> Records for processing

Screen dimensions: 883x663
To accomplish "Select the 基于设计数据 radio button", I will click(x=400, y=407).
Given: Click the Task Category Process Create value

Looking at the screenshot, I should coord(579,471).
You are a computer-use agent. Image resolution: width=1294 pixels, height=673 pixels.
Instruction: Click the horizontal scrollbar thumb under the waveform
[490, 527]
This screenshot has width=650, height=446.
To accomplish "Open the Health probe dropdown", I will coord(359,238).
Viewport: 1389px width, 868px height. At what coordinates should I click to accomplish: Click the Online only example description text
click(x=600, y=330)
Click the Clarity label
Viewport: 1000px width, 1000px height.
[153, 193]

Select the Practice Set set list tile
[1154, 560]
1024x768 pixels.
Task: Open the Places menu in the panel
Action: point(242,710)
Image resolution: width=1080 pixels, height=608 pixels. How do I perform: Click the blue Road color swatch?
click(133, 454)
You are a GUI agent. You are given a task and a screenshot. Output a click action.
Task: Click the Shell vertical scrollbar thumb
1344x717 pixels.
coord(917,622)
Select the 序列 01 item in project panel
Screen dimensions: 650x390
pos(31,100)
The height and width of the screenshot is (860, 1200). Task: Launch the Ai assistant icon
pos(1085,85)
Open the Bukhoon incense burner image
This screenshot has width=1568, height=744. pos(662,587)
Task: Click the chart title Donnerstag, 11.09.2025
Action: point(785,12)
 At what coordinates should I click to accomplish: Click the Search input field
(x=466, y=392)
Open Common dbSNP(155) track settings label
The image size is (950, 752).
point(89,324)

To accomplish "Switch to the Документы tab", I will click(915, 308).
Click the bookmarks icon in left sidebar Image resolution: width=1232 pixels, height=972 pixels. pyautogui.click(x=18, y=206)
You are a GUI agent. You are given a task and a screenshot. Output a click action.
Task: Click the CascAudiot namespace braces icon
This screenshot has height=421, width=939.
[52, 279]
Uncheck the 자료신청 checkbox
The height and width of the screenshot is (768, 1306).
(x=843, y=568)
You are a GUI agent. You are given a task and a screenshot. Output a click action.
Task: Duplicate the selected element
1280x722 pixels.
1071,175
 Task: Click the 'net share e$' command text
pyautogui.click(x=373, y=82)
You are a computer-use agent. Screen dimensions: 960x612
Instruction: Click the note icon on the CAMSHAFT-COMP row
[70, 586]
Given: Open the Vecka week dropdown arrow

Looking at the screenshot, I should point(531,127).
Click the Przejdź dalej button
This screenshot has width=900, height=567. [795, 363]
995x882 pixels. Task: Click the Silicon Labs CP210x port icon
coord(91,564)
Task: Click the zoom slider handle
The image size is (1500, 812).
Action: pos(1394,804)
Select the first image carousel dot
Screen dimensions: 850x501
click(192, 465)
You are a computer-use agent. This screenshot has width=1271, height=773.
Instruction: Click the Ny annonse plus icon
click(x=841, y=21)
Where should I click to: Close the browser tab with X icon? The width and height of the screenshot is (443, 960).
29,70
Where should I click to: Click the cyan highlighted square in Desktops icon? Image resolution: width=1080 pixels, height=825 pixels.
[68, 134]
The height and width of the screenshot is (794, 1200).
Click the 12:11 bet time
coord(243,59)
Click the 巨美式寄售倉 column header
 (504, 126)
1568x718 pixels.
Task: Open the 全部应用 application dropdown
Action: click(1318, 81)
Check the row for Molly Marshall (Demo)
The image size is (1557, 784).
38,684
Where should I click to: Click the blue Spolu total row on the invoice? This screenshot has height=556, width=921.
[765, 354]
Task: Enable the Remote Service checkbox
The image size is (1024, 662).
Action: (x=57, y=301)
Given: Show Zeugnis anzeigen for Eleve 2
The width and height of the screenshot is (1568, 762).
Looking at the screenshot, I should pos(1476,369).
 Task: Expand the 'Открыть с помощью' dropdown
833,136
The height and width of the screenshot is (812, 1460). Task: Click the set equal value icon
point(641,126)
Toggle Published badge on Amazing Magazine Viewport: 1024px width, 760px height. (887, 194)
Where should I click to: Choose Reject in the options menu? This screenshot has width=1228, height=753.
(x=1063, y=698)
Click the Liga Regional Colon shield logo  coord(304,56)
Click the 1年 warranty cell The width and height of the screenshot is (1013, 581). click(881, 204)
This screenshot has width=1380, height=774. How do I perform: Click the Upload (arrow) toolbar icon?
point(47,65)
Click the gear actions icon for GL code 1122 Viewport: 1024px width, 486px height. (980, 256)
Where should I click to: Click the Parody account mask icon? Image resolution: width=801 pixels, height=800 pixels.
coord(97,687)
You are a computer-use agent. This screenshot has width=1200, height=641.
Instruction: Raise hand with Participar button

> Exercise aim
Copy all lines from the entries that contain the word "agent".

> Response to this task
You are a computer-use agent. Image resolution: width=1294 pixels, height=673 pixels.
You are a GUI agent. You are given a task and a screenshot. Output a click action.
You are a GUI agent. You are given a task and a screenshot. Output a click action.
You are a GUI agent. You are given a task and a screenshot. Output a click action.
You are a computer-use agent. Screen dimensions: 960x612
You are a computer-use agent. This screenshot has width=1271, height=773.
You are a computer-use agent. This screenshot has width=1200, height=641.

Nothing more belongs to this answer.